A brief history of customer loyalty
Incentivising customers to come back and spend their money with you is as old as commerce itself. Today, loyalty and rewards programs are everywhere, with high street retailers using them to keep pace with each other – and their online competition - to boost retention and reduce their acquisition costs. To understand how customer loyalty is evolving, it’s helpful to take a look back to understand where it has come from.
The evolution of customer loyalty
In 1793 in the US, a merchant started giving out collectable copper tokens that could be exchanged by his customers for items in-store. This practice caught on with other merchants and had become commonplace by the 19th Century.
By 1891 the first trading stamp system, Blue Stamps, was introduced. This enabled customers to collect stamps and affixed them to booklets, which could then be redeemed for store products.
The next big loyalty innovation didn’t really arrive until the 1980’s when American Airlines launched the first full-scale loyalty marketing program of the modern era: frequent flyer miles.
By the 1990s card-based retail loyalty programs such as Tesco’s Clubcard (1995) and Boots Advantage Card (1997) had gained popularity among retailers looking to implement in-store loyalty that was easier to keep tabs on than collecting stamps, or currency.
This lead to the glut of the paper or plastic stamp cards that are still popular today, just look in your wallet or purse and see how many loyalty cards you pull out!
By 2010 Card Linked Offers (CLOs) were introduced as a new loyalty marketing technique for brands, retailers and financial institutions, stemming from a rise in popularity of both mobile payment and coupons. CLOs connect offers or discounts directly to consumer’s credit or debit cards, which can then be redeemed at the point of sale.
Customer loyalty today
Loyalty programs today are about much more than simply rewarding customers for spending a certain amount at a store. With the right loyalty program you can now reward your customers for all sorts of actions above just £s spent.

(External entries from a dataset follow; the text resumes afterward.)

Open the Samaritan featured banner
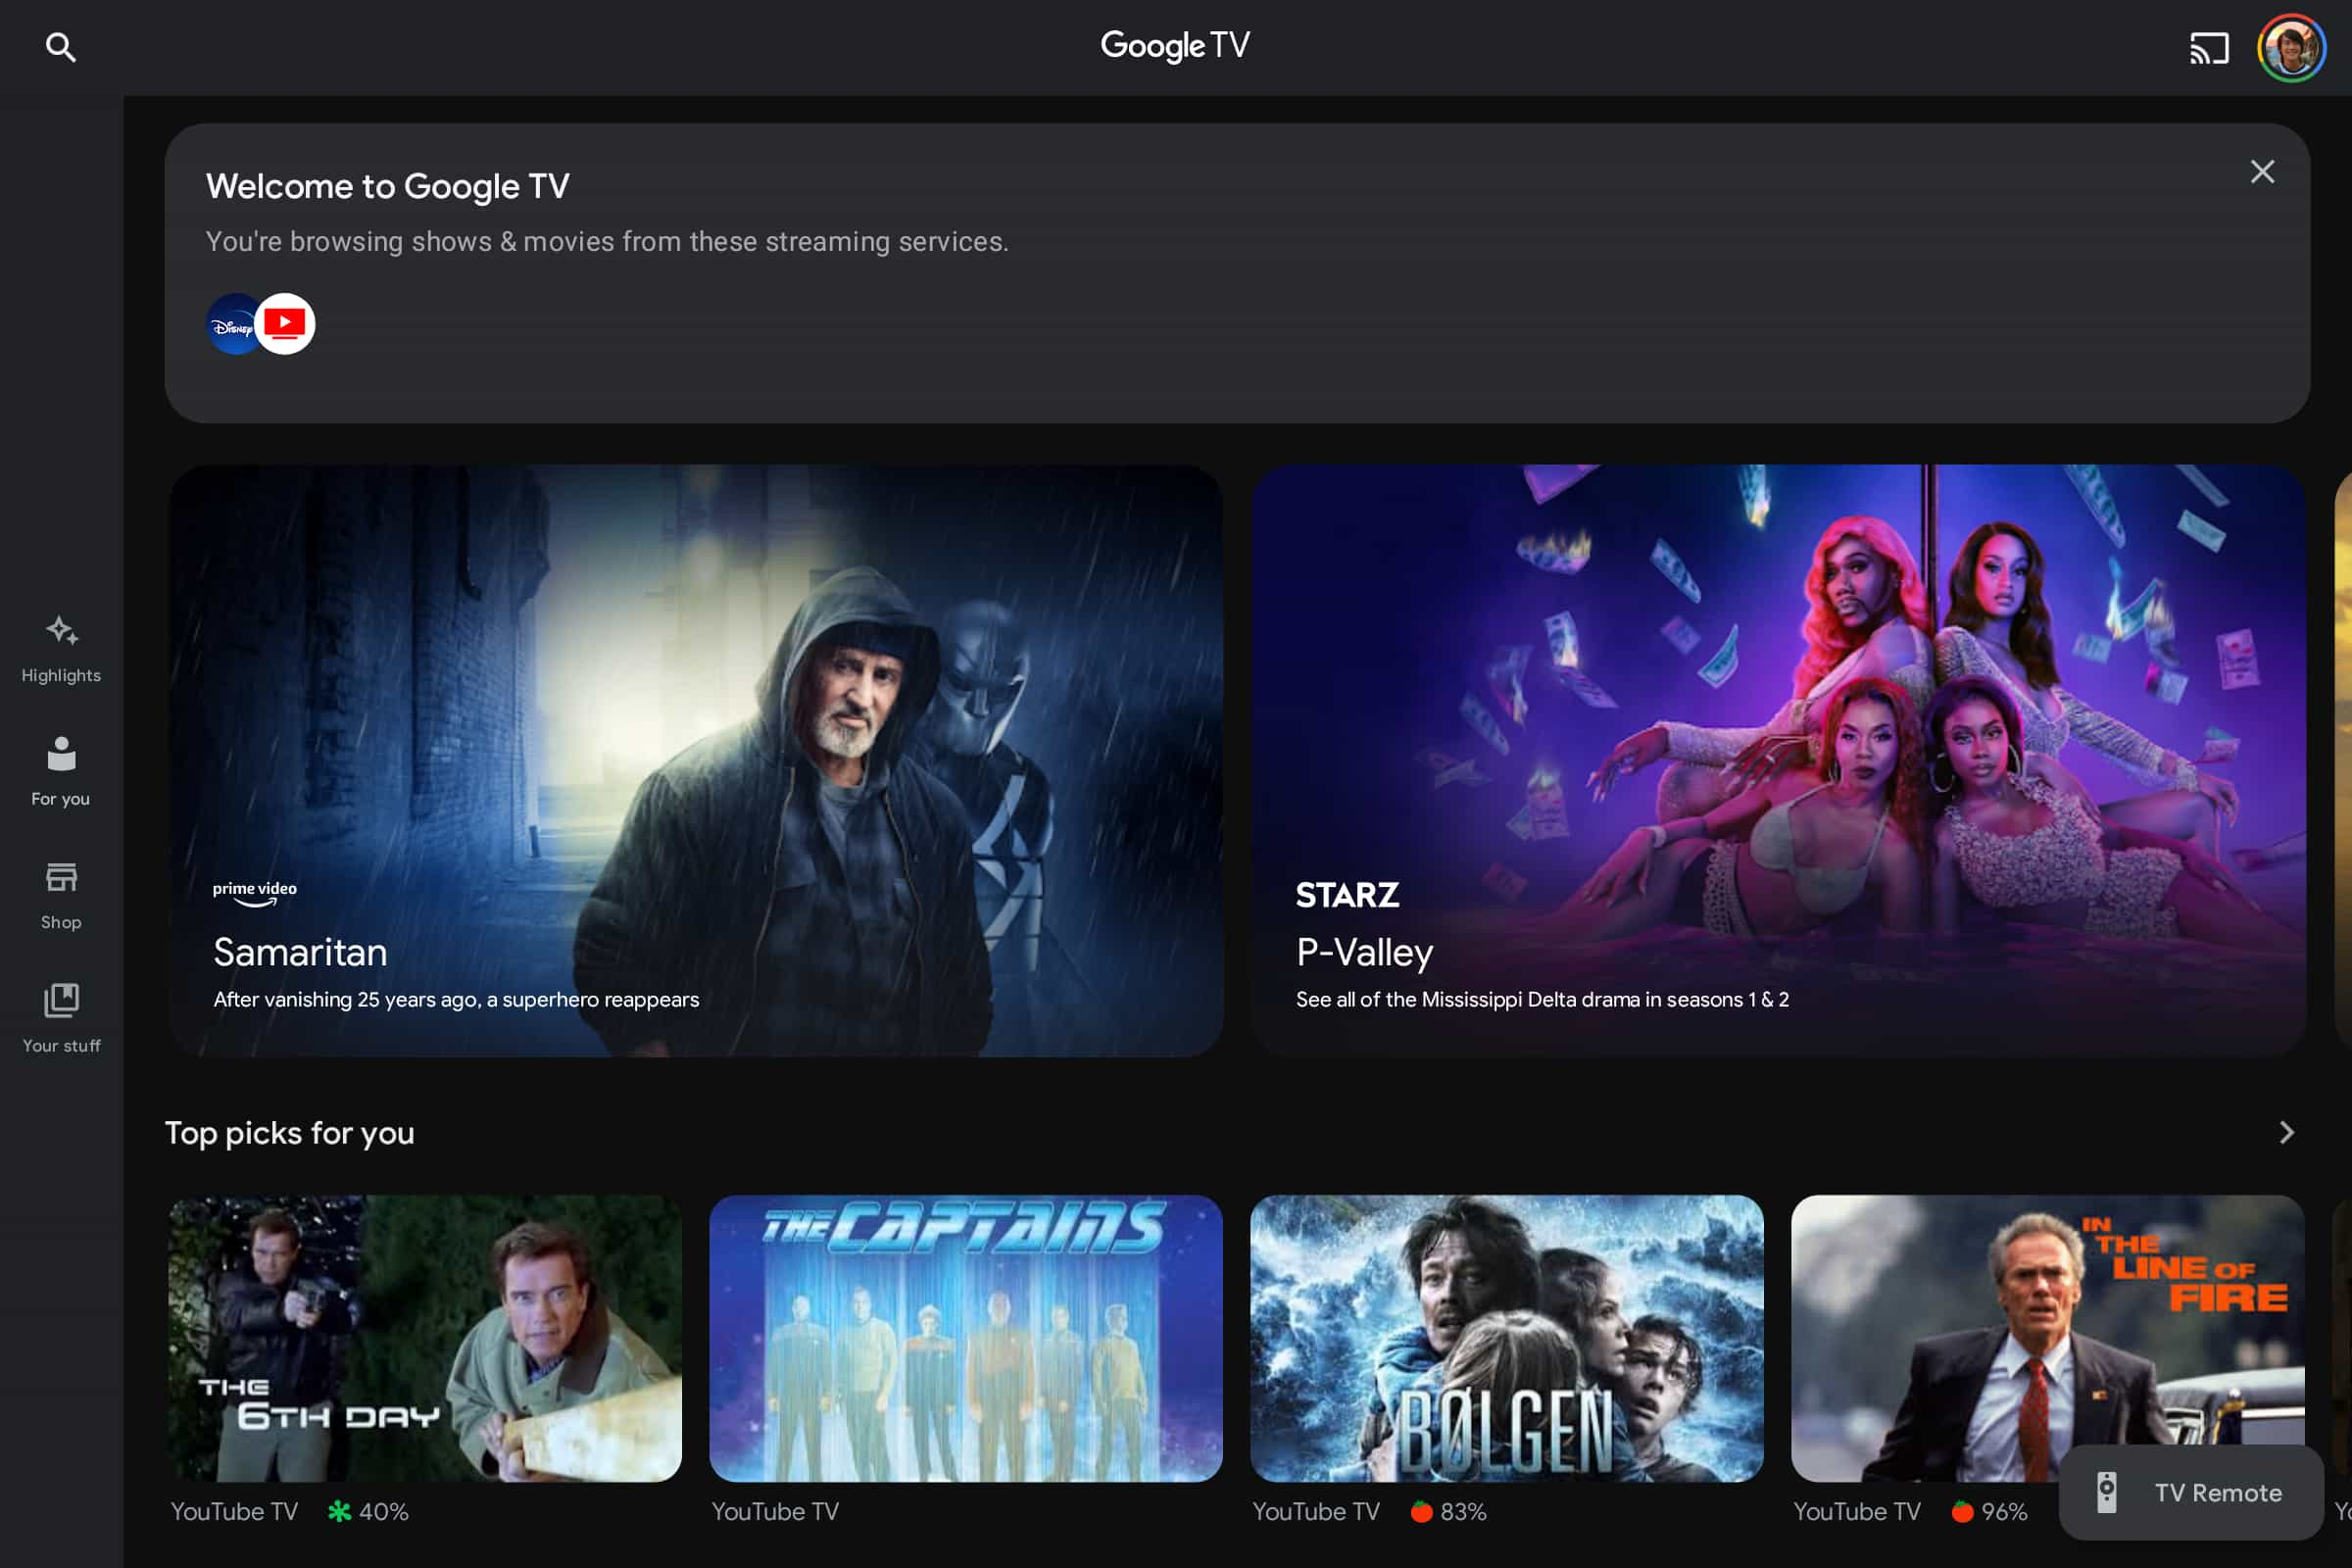 696,760
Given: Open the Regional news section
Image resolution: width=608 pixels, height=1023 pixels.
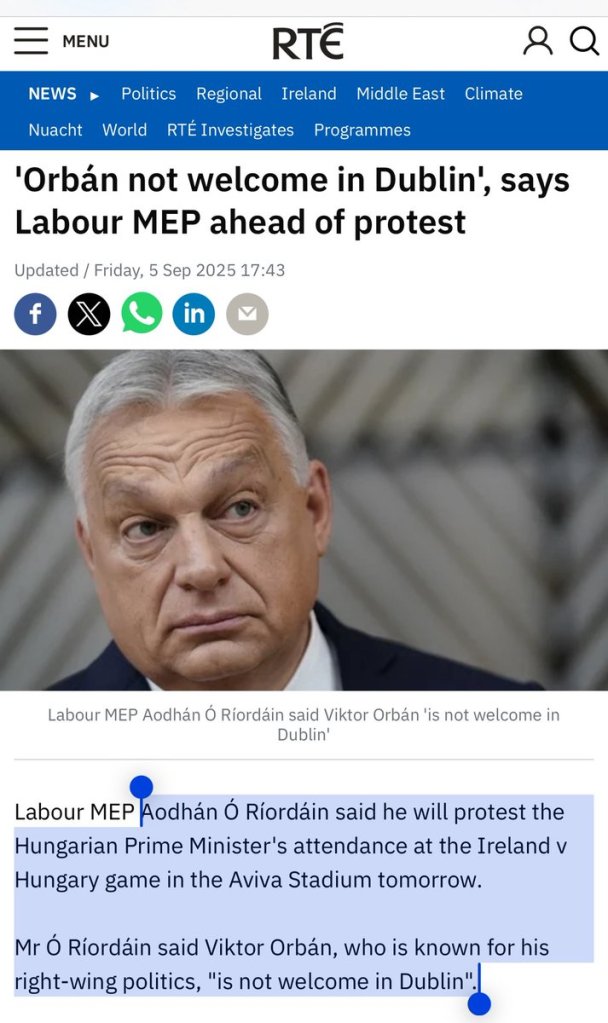Looking at the screenshot, I should click(x=228, y=94).
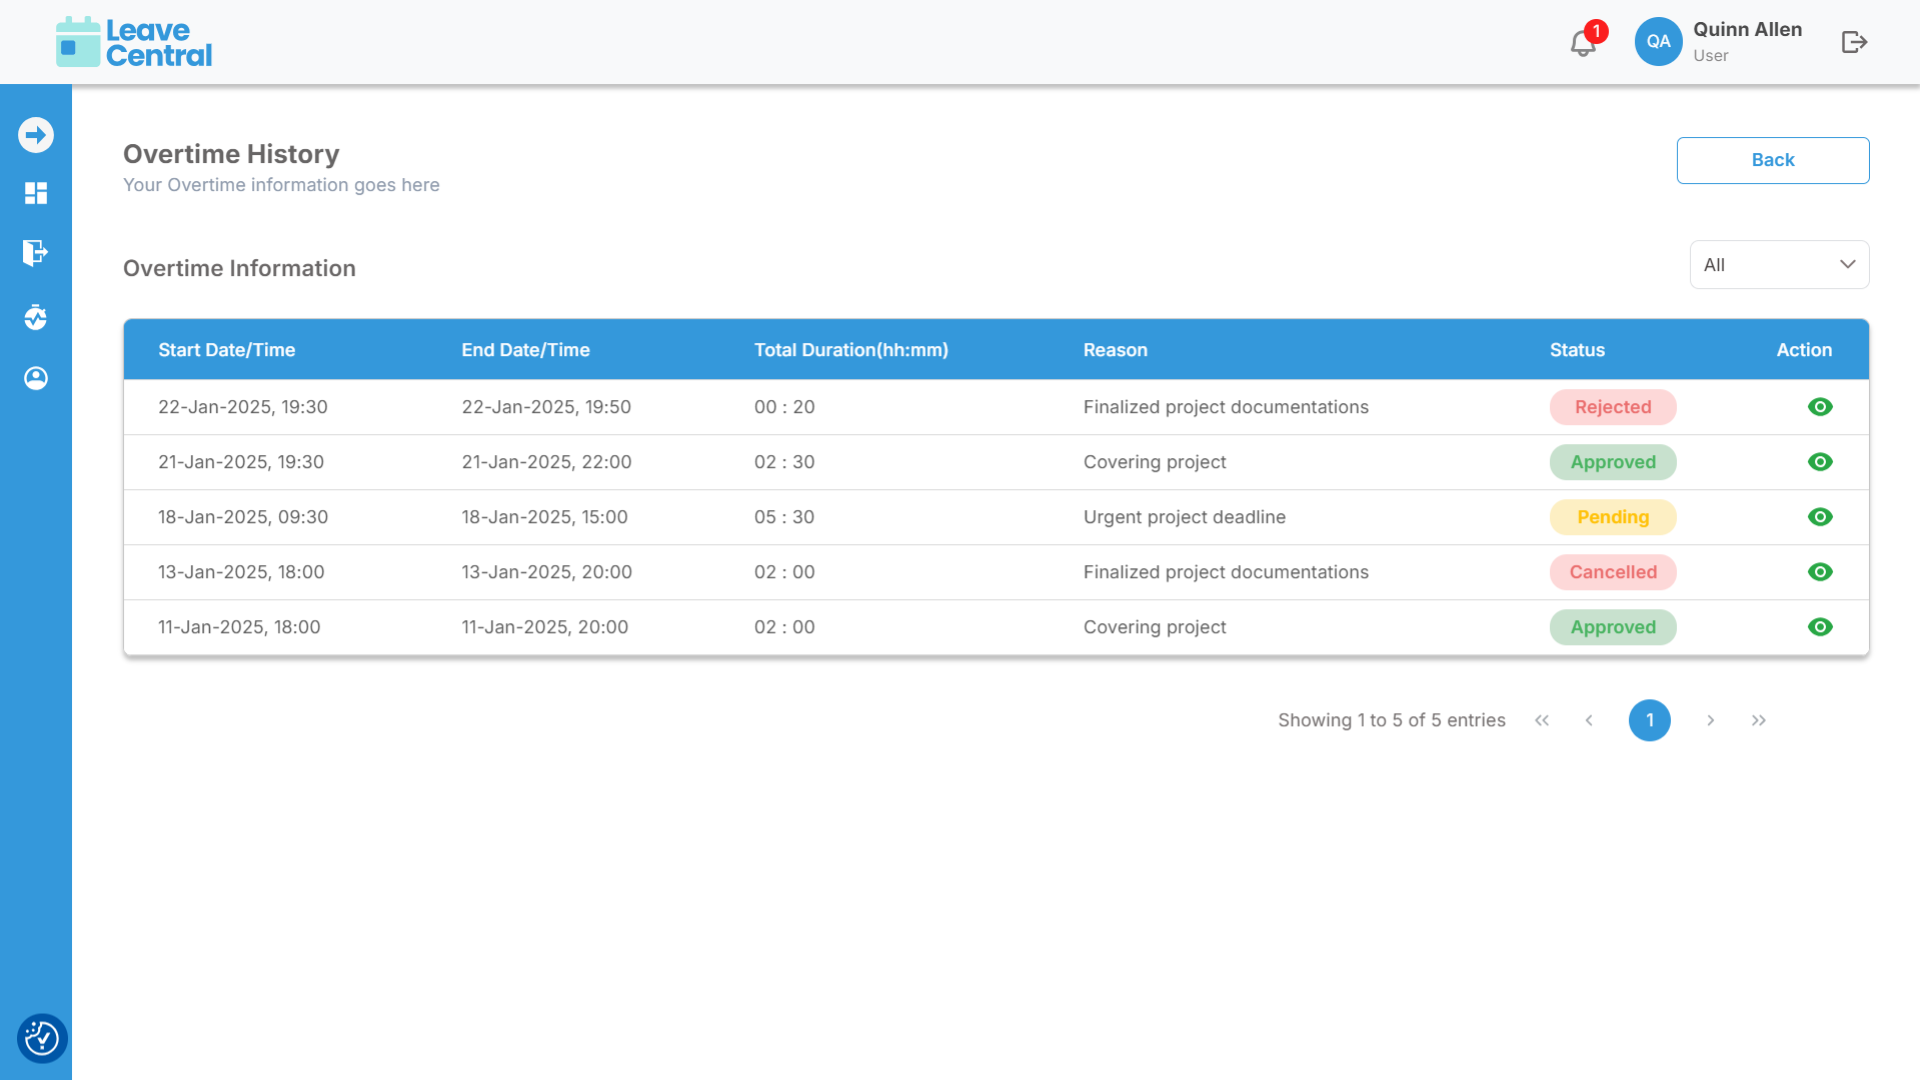View details of Rejected 22-Jan overtime

pos(1820,407)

Technology is already allowing the larger high street brands (those with the deepest pockets) to integrate store locators, payment vehicles, loyalty programs, and even games in a single app that’s always at their customers’ fingertips. Convenience, rewards, ease of use and a fun experience combine to build habit, loyalty, engagement and advocacy.
These big brands are starting to enjoy huge trade boons largely because of their mobile apps, which offer loyalty, ordering & collection and mobile payments.
One of the best-known examples of a loyalty program optimised for mobile is the My Starbucks App program, which acts as a rewards program and a mobile payment method all at the same time. By 2015 21% of Starbucks’ $19.2bn annual revenues were coming via their mobile app. Here in the UK in 2016, Domino’s Pizza processed 35% (£70m) of all their orders via their mobile app.
With the rise of m-commerce and payment infrastructure it is now possible for anyone to start a reward/loyalty program for their store or site. This means these loyalty programs are no longer reserved for the big retailers.
A loyalty program today can reward customers for sharing products and purchases on social media to extend the reach and marketing scope of a store. It can also reward customer referrals to continuously drive new customers to a store and grow revenue.
The options are almost endless with online loyalty programs today, as you help to move customers along a journey. The customer journey is a way of showing all the stages a customer will go through when interacting with you and your business. Offer rewards and incentives to move a customer through this journey and you will have a successful and powerful loyalty program.
Customer loyalty for small & independent businesses
So what does this mean for small and independent businesses?
Indy businesses - those who bring bring colour, diversity and community to our high streets - are sadly at risk of being left behind.
Because they tend to lack the skills and resources to develop and implement tools themselves, most small and independent businesses risk being stuck on a diet of paper loyalty, poor customer engagement, and little or no return on investment.